The decision




Upper Tribunal
(Immigration and Asylum Chamber) Appeal Numbers: AA/04207/2014
AA/04210/2014
AA/04211/2014
AA/04213/2014
THE IMMIGRATION ACTS


Heard at Field House
Determination Promulgated
On 21 April 2015
On 30 April 2015




Before

DEPUTY UPPER TRIBUNAL JUDGE GIBB

Between

F T A K S (first appellant)
R T (second appellant)
T A k S (third appellant)
A T (fourth appellant)
(ANONYMITY DIRECTION made)
Appellants
and

THE SECRETARY OF STATE FOR THE HOME DEPARTMENT
Respondent

Representation:

For the Appellants: Ms S Iqbal, Counsel, instructed by Wimbledon Solicitors
For the Respondent: Ms A Everett, Home Office Presenting Officer


DECISION AND REASONS

1. The appellants are a Pakistani family, a couple and their two children, who applied for asylum on the grounds of their Ahmadi faith. Their applications were refused, and their appeals were dismissed by First-tier Tribunal Judge Stott, following a hearing in Birmingham on 17 September 2014.

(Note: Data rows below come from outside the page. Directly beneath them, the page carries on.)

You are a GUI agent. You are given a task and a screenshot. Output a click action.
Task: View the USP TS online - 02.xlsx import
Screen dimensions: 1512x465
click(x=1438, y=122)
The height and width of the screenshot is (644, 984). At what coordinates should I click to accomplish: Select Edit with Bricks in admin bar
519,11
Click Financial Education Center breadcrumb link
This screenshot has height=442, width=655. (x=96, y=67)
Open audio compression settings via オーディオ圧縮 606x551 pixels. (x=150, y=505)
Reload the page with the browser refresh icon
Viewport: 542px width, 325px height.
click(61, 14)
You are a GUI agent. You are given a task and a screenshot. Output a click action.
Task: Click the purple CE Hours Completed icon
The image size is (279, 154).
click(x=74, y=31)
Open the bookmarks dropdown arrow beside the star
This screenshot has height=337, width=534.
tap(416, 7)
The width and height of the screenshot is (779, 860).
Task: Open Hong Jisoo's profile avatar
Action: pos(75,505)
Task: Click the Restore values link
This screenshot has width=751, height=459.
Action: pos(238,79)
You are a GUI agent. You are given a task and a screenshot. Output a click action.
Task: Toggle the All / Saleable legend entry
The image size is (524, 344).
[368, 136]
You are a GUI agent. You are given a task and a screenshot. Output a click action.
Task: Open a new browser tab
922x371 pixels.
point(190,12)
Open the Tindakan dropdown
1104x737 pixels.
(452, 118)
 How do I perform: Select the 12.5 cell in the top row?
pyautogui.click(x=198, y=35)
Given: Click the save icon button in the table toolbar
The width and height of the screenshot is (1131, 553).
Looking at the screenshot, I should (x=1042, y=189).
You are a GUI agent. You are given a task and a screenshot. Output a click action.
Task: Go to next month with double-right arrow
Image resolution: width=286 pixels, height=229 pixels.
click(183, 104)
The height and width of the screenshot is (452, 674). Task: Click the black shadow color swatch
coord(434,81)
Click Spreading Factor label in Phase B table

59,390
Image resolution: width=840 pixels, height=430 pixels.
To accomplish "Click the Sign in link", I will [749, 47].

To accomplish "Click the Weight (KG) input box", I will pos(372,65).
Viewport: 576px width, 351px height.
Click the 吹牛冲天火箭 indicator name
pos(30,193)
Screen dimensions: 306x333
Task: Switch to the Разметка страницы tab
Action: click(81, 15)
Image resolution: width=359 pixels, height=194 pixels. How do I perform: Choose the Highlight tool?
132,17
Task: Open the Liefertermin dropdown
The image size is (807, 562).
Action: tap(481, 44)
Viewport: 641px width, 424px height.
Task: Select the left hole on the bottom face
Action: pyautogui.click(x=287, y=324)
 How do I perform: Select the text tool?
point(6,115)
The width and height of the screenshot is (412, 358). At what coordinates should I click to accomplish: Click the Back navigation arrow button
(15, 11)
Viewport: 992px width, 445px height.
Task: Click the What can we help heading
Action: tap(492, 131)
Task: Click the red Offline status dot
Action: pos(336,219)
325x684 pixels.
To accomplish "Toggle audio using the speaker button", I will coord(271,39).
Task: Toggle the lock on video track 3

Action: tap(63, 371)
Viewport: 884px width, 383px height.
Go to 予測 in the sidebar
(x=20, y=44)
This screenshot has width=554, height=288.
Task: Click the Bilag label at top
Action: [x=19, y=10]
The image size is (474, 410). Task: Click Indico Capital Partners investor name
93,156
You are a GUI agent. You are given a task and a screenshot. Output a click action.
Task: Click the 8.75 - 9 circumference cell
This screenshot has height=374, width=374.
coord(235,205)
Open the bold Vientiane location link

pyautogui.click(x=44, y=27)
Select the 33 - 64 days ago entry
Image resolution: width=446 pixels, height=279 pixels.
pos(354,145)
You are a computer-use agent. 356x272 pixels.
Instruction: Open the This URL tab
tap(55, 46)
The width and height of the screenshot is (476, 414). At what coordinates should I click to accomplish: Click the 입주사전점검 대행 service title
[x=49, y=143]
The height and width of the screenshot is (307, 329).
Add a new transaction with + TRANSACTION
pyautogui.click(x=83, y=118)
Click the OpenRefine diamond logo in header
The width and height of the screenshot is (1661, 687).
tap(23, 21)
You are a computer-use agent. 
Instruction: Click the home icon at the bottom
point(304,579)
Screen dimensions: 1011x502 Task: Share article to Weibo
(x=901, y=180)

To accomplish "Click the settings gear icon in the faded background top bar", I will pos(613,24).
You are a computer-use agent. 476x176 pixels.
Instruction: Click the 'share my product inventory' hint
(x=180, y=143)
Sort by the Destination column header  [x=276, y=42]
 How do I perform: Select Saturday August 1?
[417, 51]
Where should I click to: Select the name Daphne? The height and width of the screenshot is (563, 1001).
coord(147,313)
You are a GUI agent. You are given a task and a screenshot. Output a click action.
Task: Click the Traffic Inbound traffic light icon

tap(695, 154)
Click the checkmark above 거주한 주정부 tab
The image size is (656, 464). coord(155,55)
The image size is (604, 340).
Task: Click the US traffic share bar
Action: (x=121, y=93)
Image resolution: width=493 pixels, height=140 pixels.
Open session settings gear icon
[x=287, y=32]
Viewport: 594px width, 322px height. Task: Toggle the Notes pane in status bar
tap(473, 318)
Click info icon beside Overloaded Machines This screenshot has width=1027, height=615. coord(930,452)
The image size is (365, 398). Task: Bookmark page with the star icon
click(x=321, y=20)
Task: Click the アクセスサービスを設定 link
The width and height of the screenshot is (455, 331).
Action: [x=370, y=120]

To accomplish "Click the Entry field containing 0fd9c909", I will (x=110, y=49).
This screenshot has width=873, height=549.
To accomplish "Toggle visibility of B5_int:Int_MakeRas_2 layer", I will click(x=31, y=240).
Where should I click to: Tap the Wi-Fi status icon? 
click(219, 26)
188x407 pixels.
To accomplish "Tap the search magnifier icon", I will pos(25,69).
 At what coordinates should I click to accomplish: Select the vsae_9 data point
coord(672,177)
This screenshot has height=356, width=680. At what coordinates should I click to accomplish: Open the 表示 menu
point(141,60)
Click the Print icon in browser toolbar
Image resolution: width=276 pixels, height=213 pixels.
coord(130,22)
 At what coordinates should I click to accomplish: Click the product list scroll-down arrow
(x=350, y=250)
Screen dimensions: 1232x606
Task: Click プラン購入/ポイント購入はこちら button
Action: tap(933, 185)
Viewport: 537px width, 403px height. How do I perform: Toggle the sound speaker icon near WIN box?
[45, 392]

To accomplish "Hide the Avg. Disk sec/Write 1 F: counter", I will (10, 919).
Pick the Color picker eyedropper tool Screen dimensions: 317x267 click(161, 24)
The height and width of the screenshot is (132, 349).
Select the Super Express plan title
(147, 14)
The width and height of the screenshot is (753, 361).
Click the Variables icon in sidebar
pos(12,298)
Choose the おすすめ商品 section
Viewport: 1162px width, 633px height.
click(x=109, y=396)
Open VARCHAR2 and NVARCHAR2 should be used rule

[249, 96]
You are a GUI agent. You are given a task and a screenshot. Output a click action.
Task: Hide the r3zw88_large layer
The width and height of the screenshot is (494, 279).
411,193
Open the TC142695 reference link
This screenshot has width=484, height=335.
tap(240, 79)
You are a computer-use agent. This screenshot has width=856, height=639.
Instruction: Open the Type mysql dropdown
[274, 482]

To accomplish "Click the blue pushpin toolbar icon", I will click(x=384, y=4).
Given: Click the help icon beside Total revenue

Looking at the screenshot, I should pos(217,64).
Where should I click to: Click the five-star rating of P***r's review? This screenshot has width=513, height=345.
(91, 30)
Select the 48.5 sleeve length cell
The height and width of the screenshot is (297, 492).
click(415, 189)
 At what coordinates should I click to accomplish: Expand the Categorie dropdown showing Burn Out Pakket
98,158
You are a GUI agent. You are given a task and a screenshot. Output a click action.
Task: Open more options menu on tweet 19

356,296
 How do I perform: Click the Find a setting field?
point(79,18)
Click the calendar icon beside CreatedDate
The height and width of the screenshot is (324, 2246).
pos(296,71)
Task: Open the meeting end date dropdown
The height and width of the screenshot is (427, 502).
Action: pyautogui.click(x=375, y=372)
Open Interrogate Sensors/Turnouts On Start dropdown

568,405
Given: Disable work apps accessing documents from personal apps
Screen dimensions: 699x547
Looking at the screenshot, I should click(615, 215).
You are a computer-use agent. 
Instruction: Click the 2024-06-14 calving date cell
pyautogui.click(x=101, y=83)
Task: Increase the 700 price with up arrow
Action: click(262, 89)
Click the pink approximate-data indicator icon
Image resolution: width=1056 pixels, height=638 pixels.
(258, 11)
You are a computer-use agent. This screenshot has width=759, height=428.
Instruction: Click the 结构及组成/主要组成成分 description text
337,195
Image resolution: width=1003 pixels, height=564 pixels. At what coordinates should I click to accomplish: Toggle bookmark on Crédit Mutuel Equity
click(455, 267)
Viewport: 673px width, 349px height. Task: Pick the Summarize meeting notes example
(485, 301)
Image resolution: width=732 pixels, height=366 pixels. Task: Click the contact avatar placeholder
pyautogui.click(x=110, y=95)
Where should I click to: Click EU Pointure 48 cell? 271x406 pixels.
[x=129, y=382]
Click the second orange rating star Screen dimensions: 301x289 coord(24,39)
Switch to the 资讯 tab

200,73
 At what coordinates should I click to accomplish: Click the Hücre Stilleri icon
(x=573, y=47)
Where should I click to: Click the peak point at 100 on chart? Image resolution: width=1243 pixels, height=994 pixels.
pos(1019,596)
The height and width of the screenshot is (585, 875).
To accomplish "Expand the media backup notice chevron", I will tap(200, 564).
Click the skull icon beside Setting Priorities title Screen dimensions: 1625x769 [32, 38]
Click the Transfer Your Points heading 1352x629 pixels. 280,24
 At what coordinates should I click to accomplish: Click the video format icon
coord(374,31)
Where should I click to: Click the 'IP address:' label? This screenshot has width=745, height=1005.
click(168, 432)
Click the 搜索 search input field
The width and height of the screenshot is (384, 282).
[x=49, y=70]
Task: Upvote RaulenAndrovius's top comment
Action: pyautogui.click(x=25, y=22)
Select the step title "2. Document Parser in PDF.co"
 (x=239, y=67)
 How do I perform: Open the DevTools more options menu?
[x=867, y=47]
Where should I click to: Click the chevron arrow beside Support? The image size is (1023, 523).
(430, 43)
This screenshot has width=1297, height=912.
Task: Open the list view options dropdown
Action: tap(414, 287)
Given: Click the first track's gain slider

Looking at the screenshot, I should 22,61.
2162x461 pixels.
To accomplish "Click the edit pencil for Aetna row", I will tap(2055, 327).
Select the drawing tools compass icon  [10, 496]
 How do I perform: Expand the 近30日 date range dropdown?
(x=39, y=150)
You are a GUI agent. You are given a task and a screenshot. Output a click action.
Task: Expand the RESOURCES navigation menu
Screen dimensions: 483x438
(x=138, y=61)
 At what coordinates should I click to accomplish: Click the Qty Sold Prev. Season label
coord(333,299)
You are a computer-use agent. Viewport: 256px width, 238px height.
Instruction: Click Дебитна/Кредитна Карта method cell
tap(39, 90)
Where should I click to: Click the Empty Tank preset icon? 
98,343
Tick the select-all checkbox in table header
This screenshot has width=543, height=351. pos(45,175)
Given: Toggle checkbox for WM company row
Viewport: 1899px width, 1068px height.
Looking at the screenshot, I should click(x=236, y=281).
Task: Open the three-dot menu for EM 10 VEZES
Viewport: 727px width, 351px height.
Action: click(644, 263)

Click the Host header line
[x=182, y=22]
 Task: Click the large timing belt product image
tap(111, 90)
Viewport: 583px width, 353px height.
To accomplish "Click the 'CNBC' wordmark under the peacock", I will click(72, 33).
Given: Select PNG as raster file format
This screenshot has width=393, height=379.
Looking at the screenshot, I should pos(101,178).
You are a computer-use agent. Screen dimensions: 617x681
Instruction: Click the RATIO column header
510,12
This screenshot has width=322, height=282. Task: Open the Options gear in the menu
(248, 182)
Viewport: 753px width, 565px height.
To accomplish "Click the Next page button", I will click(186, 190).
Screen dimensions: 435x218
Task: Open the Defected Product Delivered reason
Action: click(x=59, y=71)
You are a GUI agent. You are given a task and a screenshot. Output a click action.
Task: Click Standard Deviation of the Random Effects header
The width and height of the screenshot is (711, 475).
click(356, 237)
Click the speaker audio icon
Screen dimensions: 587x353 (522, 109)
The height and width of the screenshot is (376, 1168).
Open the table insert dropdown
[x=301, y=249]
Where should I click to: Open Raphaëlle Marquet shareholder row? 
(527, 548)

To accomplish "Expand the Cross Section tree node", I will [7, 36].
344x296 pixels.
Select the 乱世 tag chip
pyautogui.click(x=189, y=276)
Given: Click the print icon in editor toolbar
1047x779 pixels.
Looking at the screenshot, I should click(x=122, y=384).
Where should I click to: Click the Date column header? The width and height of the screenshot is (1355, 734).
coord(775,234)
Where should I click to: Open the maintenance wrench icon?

2. Permission to appeal was granted by Upper Tribunal Judge Allen on 5 February 2014. Permission had initially been refused by First-tier Tribunal Judge Simpson, on 15 October 2014. In granting permission Upper Tribunal Judge Allen gave the following reasons:

"It is arguable that the judge erred in not addressing the evidence of the second appellant in concluding as he did about the credibility of the claims. This has potential implications for the other two grounds although by themselves they are significantly weaker. However for the above reasons I do not rule them out."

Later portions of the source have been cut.